In preparing the above patch, I did some basic research on Kodi and stumbled on an interesting feature. I think this ticket highlights it nicely. Notice the GET requests like this:
http://htpc.xyz.zyx/image/image%3A%2F%2Fhttp%253a%252f%252fimage.tmdb.org%252ft%252fp%252foriginal%252faAmfIX3TT40zUHGcCKrlOZRKC7u.jpg%2F
This request will cause the Kodi instance at htpc.xyz.zyx to send an HTTP request to a server at image.tmdb.org. The image from image.tmdb.org gets returned all the way back to the original caller. Essentially, basic proxy behavior. What makes this even more interesting is that you can encode the URL so that you jump through multiple Kodi servers. I wrote a PoC here.
Perhaps more interesting is that Kodi won't reject a request for a non-image until after it has downloaded the payload. This allows a user to potentially send arbitrary data to any server of their choice via Kodi. I wrote another PoC for a (bad) chat program here.

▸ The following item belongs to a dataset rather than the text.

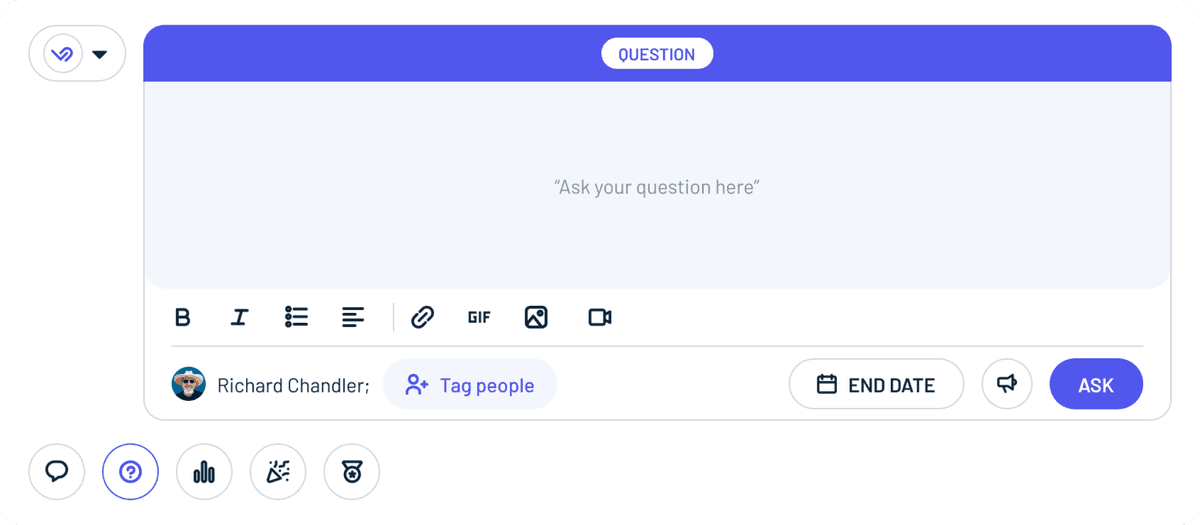
Task: Attach a video to the question
Action: click(600, 317)
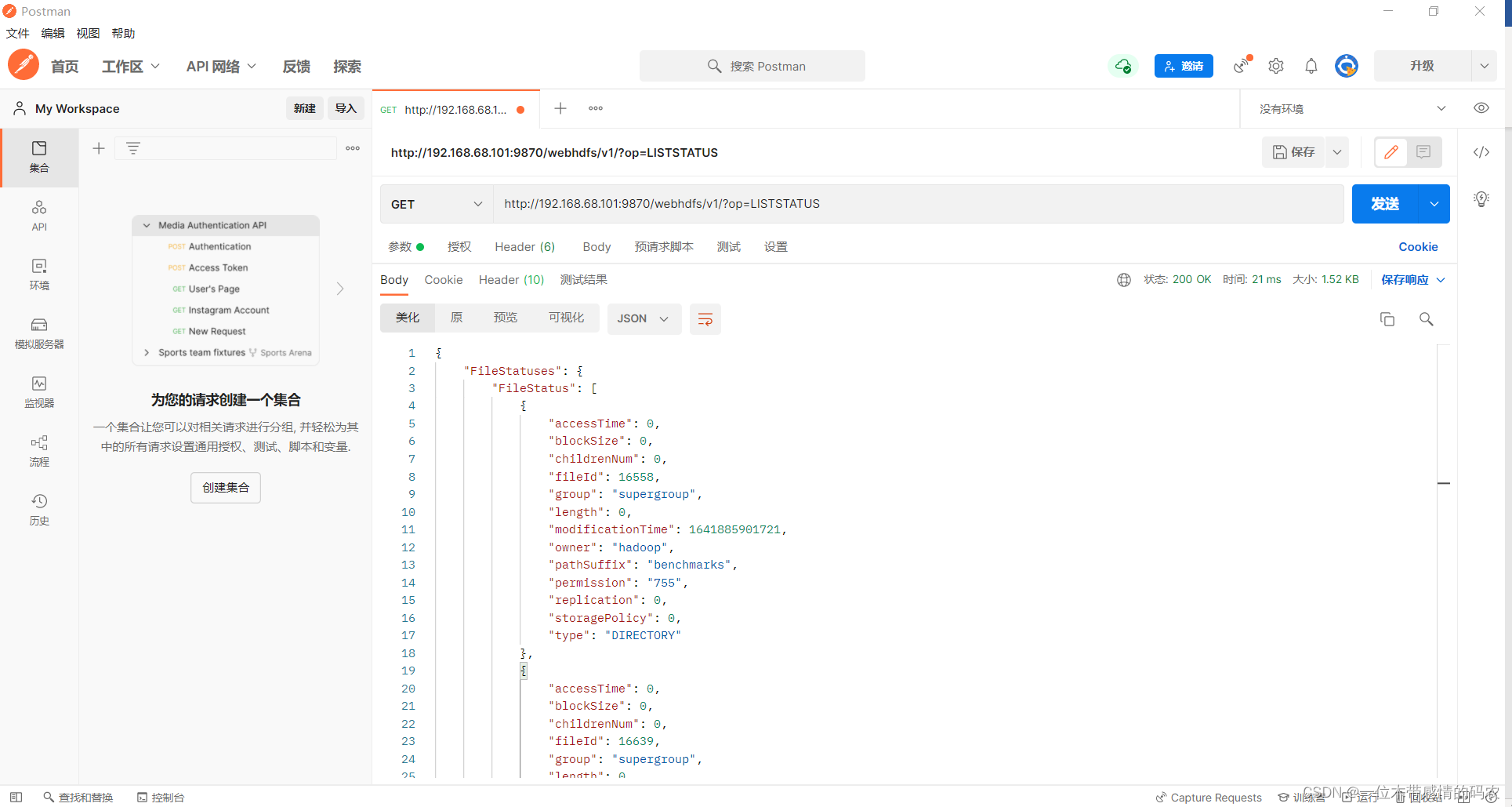
Task: Click the request URL input field
Action: click(x=917, y=204)
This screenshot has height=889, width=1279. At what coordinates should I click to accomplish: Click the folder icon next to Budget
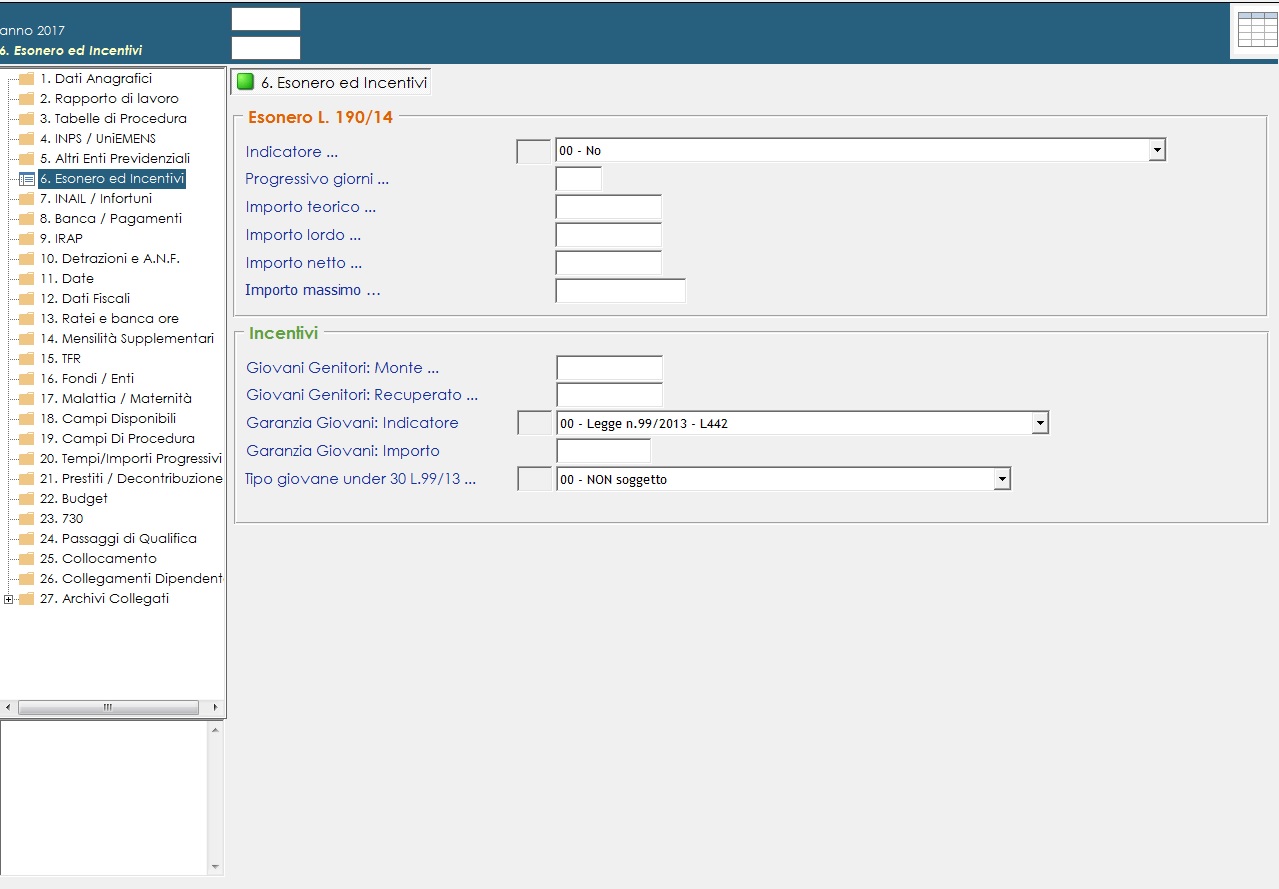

I also looked through the codebase at the other special file handlers. One of which is "vfs/ssh://". This handler will try to login into a provided SSH server. We can use this handler to brute force SSH servers using Kodi as a proxy. I wrote yet another PoC here.
You might be asking yourself, "Are these vulnerabilities?" I think not. These appear to be intentional features. Like it or not, features are not vulnerabilities.